A minha opção recai sobre o intervalo de valores compreendido entre os *-2,1ºC* e os *-4,0ºC*.


----------



## JoãoPT (1 Abr 2011 às 01:58)

>= 2,1ºc.


----------



## ac_cernax (1 Abr 2011 às 05:28)

-0,1ºC a -2,0ºC


----------



## João Soares (4 Abr 2011 às 07:40)

Já estão 3 membros fora de série.

Areeiro, Madeira


----------



## AndréFrade (4 Abr 2011 às 16:43)

Administração, porque eu votei e o meu voto não aparece ?


----------



## AnDré (4 Abr 2011 às 17:05)

andres disse:


> Administração, porque eu votei e o meu voto não aparece ?
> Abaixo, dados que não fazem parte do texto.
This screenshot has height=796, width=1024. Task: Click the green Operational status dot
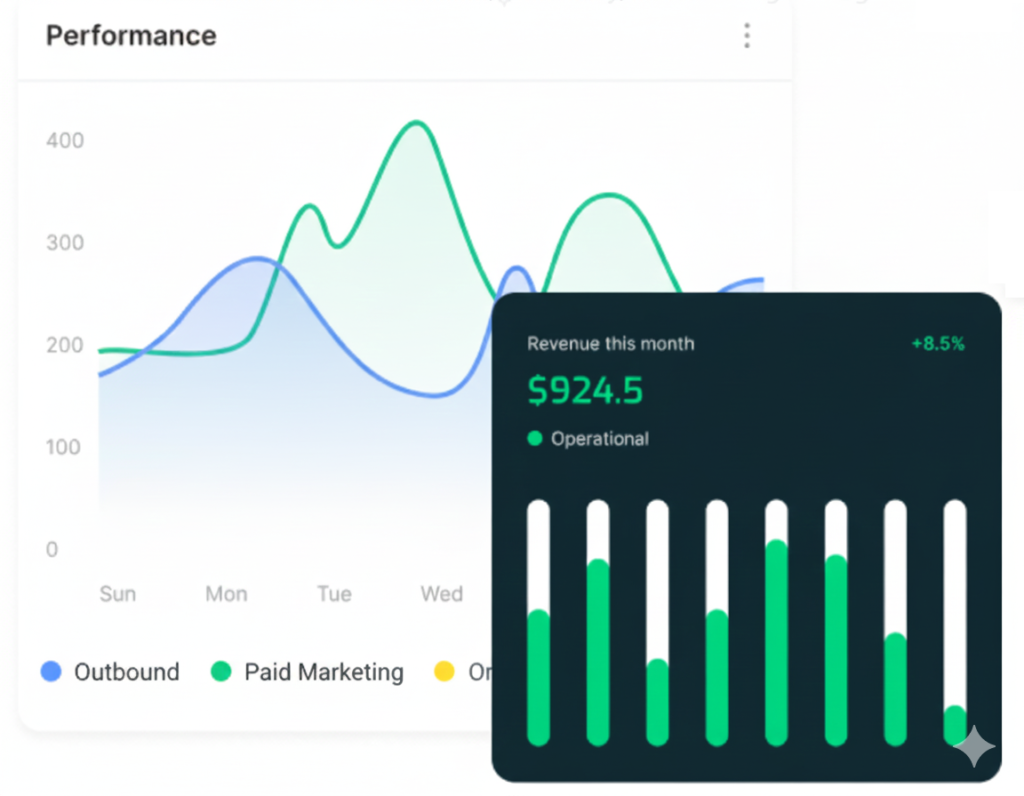(x=535, y=439)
Provavelmente deverá ter ocorrido um erro quando inseriste o teu voto.
De qualquer forma, como o post em que indicas o intervalo em que votaste está dentro do intervalo de tempo em que a sondagem decorreu, o teu voto será tido em conta aquando o apurar dos resultados.


----------



## AndréFrade (5 Abr 2011 às 17:58)

AnDré disse:


> Provavelmente deverá ter ocorrido um erro quando inseriste o teu voto.
> De qualquer forma, como o post em que indicas o intervalo em que votaste está dentro do intervalo de tempo em que a sondagem decorreu, o teu voto será tido em conta aquando o apurar dos resultados.



Ok, obrigado .


----------



## AnDré (9 Mai 2011 às 16:49)

Um mês de Abril completamente atípico, em que nenhuma EMA do Continente chegou a valores negativos. A mais próxima dos 0ºC foi Lamas de Mouro.

Foi na Madeira, em Bica da Cana, que por duas vezes se desceu abaixo dos 0ºC, situando-se o mínimo em *-0,3ºC*.

Assim, o intervalo vencedor foi: -0,1ºC a -2,0ºC.

Parabéns aos vencedores: ac_cernax, aikkoset, ecobcg, Geiras, Gil_Algarvio, iceworld, joseoliveira, Mário Barros, miguel, N_Fig, Roque, SpiderVV, vinc7e, vitamos, Z13.


----------



## duero (3 Jun 2011 às 01:27)

Hace tiempo que no entraba y hoy estuve repasando los temas.

Quería decir que en este abril tan atípico en la localidad de BALTAR (Orense) a seis kilometros de la frontera y a 7 kms de la aldea de SENDIM, a una altitud de 800 metros se bajo en dos ocasiones de los 0ºC, el día 4 de abril con -2'2ºC y el día 15 de abril con -1'6ºC.

Recordar que Baltar fica a 800 metros de altitud y Sendim fica a 1100 metros de altitud y la distancia es de 7 kms. 

ACHO QUE ES BIEN POSIBLE QUE LA ALDEA DE SENDIM SEJA A MAIS FRIA DE PORTUGAL.


----------